Proactis: Was hat sich in den letzten Jahren geändert?

Alexander Graff: Kurz gesagt, die Art und Weise, wie man einkauft. Unsere Kauf- und Verkaufsmethoden haben sich dramatisch verändert. Bis vor ein paar Jahren mussten wir Kunden davon überzeugen, elektronische Systeme und Einkaufsplattforme zu nutzen. Mit Amazon, Google, Apple und eBay ist es selbstverständlich geworden. Wir wollten dasselbe coole Einkaufserlebnis bieten, das aber den fachlichen Ansprüchen an Transparenz, Kontrolle und Genehmigungsworkflows entspricht - was für B2C-Plattforme in der Regel unwichtig ist.

Proactis: Und welche Herausforderungen haben Sie bewältigt?

Alexander Graff: Unsere wichtigste Herausforderung war die Zusammenführung von zwei Welten – die Erleichterung des Kaufprozesses für den Kunden und dabei die Erhaltung unserer Geschäftsprozesse und -grundsätze. Wir müssen in Übereinstimmung mit jeder Firma unseres Konzerns, mit den Kunden, und mit den Standardprozessen der Beschaffung sein. Wir müssen auch in internen eProcurement Marktplätzen ständig verfügbar sein, Bestellungen so empfangen können, wie sie gesendet werden, und Rechnungen so senden können, wie sie am besten empfangen werden können.

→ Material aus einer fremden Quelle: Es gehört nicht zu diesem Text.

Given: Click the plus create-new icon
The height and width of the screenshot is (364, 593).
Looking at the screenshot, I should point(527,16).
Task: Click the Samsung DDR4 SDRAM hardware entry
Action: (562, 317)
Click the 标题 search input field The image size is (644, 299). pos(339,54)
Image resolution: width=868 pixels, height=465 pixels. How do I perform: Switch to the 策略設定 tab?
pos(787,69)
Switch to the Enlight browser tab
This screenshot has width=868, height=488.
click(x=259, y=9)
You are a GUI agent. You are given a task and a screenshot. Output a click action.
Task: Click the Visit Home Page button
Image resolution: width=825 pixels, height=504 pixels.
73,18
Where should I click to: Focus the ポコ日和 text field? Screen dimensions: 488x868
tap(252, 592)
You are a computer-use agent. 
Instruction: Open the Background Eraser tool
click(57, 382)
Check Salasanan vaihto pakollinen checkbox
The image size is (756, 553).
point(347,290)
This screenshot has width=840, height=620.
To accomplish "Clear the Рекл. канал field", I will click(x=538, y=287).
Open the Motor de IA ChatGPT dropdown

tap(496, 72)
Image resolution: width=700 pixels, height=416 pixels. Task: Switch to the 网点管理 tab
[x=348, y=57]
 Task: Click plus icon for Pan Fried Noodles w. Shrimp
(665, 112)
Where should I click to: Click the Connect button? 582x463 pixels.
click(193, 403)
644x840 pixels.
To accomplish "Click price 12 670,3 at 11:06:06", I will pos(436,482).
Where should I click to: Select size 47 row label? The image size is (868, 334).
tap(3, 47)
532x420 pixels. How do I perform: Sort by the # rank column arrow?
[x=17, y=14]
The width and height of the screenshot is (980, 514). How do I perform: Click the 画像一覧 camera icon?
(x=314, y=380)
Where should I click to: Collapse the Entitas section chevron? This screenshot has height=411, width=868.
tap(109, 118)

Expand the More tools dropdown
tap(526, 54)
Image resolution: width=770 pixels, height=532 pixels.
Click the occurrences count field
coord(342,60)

Proactis: Wie hat Proactis geholfen?

Alexander Graff: Wir bieten unseren Kunden unsere Kataloginhalte über die Plattform von Proactis. Die Kataloge haben 35 Millionen Artikel, das ist also eine wesentliche Anforderung. Für jeden bestellten Artikel, bieten wir mithilfe Proactis eine Plattform, die den Kaufprozess erleichtert. Die Lösung von Proactis hilft auch, den Kataloginhalt zu verwalten und Information konzernweit zur Verfügung zu stellen.

Wir benutzen Punch-Outs in unseren Web-Katalogen, damit Nutzer die gewünschten Artikel von unseren verfügbaren externen Katalogen aussuchen können, im Warenkorb hinzufügen können, und dann über eine einzige Plattform die Bestellung dürchführen können. Mit diesem System brauchen wir keine individuelle Verbindungen für jeden Kunden zu bauen. Wir haben eine einzige Verbindung eingestellt, durch welche sie ihre Bestellungen eingeben und wir sie empfangen.

Proactis: Welcher spezifische Mehrwert wurde eingebracht?

Alexander Graff: Wir sind an eine einzige Plattform angebunden. So können wir alle Nutzer, Kunden, Mitarbeiter der Kunden, rechtliche Organisationen und Einheiten, und verbundene Unternehmen erreichen. Wir bieten einen zentralen Zugriffspunkt in einer immer komplexeren Umgebung.

Mithilfe dieser Plattform, dieser zentralisierten Verbindung, können wir auch elektronische Auftragsbestätigungen und Rechnungen austauschen, statt dementsprechend mehrere Schnittstellen oder auch mehrere Prozesse mit verschiedenen Rechtsträgern bilden zu müssen. Jetzt tauschen wir bereits Dokumente wie Auftragsbestätigungen und Rechnungen aus, durch einen automatisierten Worklow über The Business Network, die Transaktionsmanagementplattform von Proactis.

Proactis: Warum haben Sie sich entschlossen, eine eProcurement-Plattform wie Proactis zu implementieren?

Alexander Graff: Ganz allgemein gesagt, ist es unmöglich, in einem Konzern, mit größeren Firmenkunden, ohne eProcurement-Tool effektiv zu arbeiten. Mit Proactis haben wir jetzt eine Lösung für unser Katalog-Management, ein Desktop Tool für Bestellungen, ein Self Service-Tool, das unsere Kunden verwenden können. Dazu bietet Proactis auch die Plattform, die Sie brauchen, um Ihre Artikel den Nutzern zur Verfügung zu stellen. Das Großartige an Proactis ist, dass wir jetzt elektronische Bestellungen und Rechnungen reibungslos verwalten können.

Kunden möchten komplizierten Bestell-und Rechnungsprozessen loswerden. Als Anbieter sollten Sie ein elektronisch Beschaffungssystem unbedingt einrichten, weil die ständige Neueingabe der Bestellungen in Ihrem System keinen echten Mehrwert schafft. Es sollte alles automatisiert werden. Die Standardkosten, Prozesse und Anstrengungen der Geschäftsverwaltung müssen reduziert werden, und daher empfehle ich, dass eine eProcurement-Plattform zu implementieren.